• [Records provided]
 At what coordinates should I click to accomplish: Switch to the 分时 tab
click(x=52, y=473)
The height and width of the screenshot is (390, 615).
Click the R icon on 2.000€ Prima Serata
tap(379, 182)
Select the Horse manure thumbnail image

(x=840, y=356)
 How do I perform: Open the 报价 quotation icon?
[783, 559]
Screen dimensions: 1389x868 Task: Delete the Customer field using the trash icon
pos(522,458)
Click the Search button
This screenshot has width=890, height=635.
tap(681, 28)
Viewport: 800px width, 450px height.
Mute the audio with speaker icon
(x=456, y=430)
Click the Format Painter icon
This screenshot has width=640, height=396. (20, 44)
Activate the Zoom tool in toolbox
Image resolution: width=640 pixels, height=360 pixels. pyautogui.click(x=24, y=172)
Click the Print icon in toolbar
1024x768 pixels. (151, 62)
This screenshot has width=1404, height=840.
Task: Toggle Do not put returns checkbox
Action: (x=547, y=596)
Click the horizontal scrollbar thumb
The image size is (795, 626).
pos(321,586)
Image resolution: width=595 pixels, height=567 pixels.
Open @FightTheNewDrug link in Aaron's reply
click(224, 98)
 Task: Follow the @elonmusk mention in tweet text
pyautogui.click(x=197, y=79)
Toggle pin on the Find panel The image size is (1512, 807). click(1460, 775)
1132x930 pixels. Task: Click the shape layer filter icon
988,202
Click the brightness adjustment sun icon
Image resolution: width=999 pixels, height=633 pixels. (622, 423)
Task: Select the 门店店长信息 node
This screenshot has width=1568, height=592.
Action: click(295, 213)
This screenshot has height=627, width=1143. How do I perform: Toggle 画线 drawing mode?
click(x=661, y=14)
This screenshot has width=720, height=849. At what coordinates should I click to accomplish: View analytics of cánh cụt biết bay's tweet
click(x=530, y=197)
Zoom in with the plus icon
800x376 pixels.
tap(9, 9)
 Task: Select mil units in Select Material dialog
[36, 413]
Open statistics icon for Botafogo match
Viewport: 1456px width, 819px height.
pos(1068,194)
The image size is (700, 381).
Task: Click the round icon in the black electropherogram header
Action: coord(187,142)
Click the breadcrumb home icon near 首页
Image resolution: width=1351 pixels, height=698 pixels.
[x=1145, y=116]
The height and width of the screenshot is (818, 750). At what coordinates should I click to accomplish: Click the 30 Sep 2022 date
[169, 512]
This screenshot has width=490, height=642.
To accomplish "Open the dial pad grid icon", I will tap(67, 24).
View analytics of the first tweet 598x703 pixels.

• [What this task involves]
Your answer should be the records themselves, returned word for word.

• [Solution to the exercise]
 At what coordinates should I click to accomplish: Switch to the 分时 tab
click(x=52, y=473)
The height and width of the screenshot is (390, 615).
Click the R icon on 2.000€ Prima Serata
tap(379, 182)
Select the Horse manure thumbnail image

(x=840, y=356)
 How do I perform: Open the 报价 quotation icon?
[783, 559]
Screen dimensions: 1389x868 Task: Delete the Customer field using the trash icon
pos(522,458)
Click the Search button
This screenshot has width=890, height=635.
tap(681, 28)
Viewport: 800px width, 450px height.
Mute the audio with speaker icon
(x=456, y=430)
Click the Format Painter icon
This screenshot has width=640, height=396. (20, 44)
Activate the Zoom tool in toolbox
Image resolution: width=640 pixels, height=360 pixels. pyautogui.click(x=24, y=172)
Click the Print icon in toolbar
1024x768 pixels. (151, 62)
This screenshot has width=1404, height=840.
Task: Toggle Do not put returns checkbox
Action: (x=547, y=596)
Click the horizontal scrollbar thumb
The image size is (795, 626).
pos(321,586)
Image resolution: width=595 pixels, height=567 pixels.
Open @FightTheNewDrug link in Aaron's reply
click(224, 98)
 Task: Follow the @elonmusk mention in tweet text
pyautogui.click(x=197, y=79)
Toggle pin on the Find panel The image size is (1512, 807). click(1460, 775)
1132x930 pixels. Task: Click the shape layer filter icon
988,202
Click the brightness adjustment sun icon
Image resolution: width=999 pixels, height=633 pixels. (622, 423)
Task: Select the 门店店长信息 node
This screenshot has width=1568, height=592.
Action: click(295, 213)
This screenshot has height=627, width=1143. How do I perform: Toggle 画线 drawing mode?
click(x=661, y=14)
This screenshot has width=720, height=849. At what coordinates should I click to accomplish: View analytics of cánh cụt biết bay's tweet
click(x=530, y=197)
Zoom in with the plus icon
800x376 pixels.
tap(9, 9)
 Task: Select mil units in Select Material dialog
[36, 413]
Open statistics icon for Botafogo match
Viewport: 1456px width, 819px height.
pos(1068,194)
The image size is (700, 381).
Task: Click the round icon in the black electropherogram header
Action: coord(187,142)
Click the breadcrumb home icon near 首页
Image resolution: width=1351 pixels, height=698 pixels.
[x=1145, y=116]
The height and width of the screenshot is (818, 750). At what coordinates should I click to accomplish: Click the 30 Sep 2022 date
[169, 512]
This screenshot has width=490, height=642.
To accomplish "Open the dial pad grid icon", I will tap(67, 24).
View analytics of the first tweet 598x703 pixels.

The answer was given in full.